Bab 92 :
Catatan Seorang Pensiunan,- Bagian Tiga

Belum kutuliskan untuk apa sebenarnya aku minta agar pensiun dini itu. Aku mau mengerjakan suatu pekerjaan yang kusukai, kucintai, dan yang menjadi cita-citaku sejak kecil. Aku mau menulis, menulis dan menulis, bercerita, bercerita dan bercerita. Untuk itu semua, aku harus banyak membaca, banyak belajar, banyak berpraktek dalam masarakat kongkrit. "Menenggelamkan diri" dalam arena masarakat nyata secara lebih intensif. Mensenyawakan kehidupan dengan denyut nadi masarakat kongkrit. Kata Glinka kompuser musik terkenal orang Rusia itu, bahwa musik itu sebenarnya ada dalam masarakat itu sendiri, kita hanya menggalinya, menyimpulkan dan menghimpunnya. Tanpa kita menerjunkan diri dalam masarakat itu, kita tidak akan mendapatkan apa-apa.

Juga Maxim Gorki penulis Rusia yang lalu Sovyet itu, bahwa sekolah besar dan arena besar praktek sosial itu ada dalam masarakat kongkrit itu sendiri. Lu Hsun ( Lu Sin ) seorang pujangga Tiongkok tadinya bersekolah dokter di Jepang, tetapi setelah dipikir-pikirnya dengan keadaan negerinya yang sedang diagresi Jepang, lalu segera putar haluan. Menurutnya sebaiknyalah dirinya tidak usah jadi dokter obat-obatan, mengobati penyakit biasa. Tapi jadilah dokter jiwa-masarakat, mengobati sakitnya masarakat, dengan menyadarkan dan membangunkannya. Caranya tidak lain, menulis, mengarang, mengungkapkan kebenaran, berani menyatakan kebenaran. Bersuara lantang dan memaparkan keburukan akibat feodalisma dan penjajahan. Maka Lu Hsun lalu menjadi seorang pengarang yang terhebat pada zamannya.
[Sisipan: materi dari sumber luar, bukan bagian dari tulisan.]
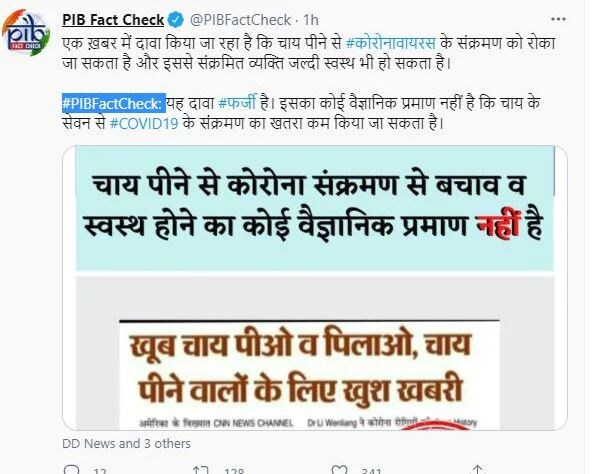
Task: Open the #COVID19 hashtag link
Action: [x=144, y=124]
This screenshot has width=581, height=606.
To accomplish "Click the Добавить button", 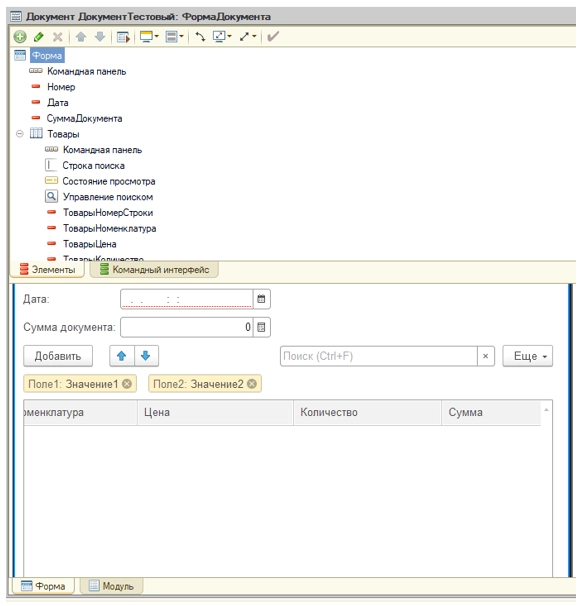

Mereka itu bagaikan contoh kongkrit, bagaimana dan betapa peranan pokoknya sebuah masarakat untuk kita belajar di dalamnya, mengambil hikmah dan menimba pengalaman. Sampai kini bukan main terkenal dan populernya buku Das Kapital dari Karl Marx itu. Tetapi apa kata Marx? Yang saya tulis dan saya simpulkan itu, sebenarnya semua orang juga sudah pada tahu, sebab ada dalam masarakat itu sendiri. Saya bukan menciptakan sendiri, tetapi masarakatlah yang memberikan semua itu, sedangkan saya hanya menyimpulkan, mempolakan, mengkristalisasikan semua yang sama-sama kita lihat itu. Apa itu, yah, seperti teori nilai lebih, tentang arti penghisapan, tentang gerak, tentang graduil dari kuantitas ke kualitas, bahkan sampai watak materialisme dialektika historis. Bukankah semua itu sebenarnya semua orang juga tahu, ada di depan kita bersama? Sama-sama bisa kita lihat semua, kita saksikan bersama, kita jalani bersama? Bedanya memang Marx bisa dan trampil secara genius menyimpulkannya, mengangkatnya dan meningkatkannya menjadi suatu teori. Sedangkan kita tidak!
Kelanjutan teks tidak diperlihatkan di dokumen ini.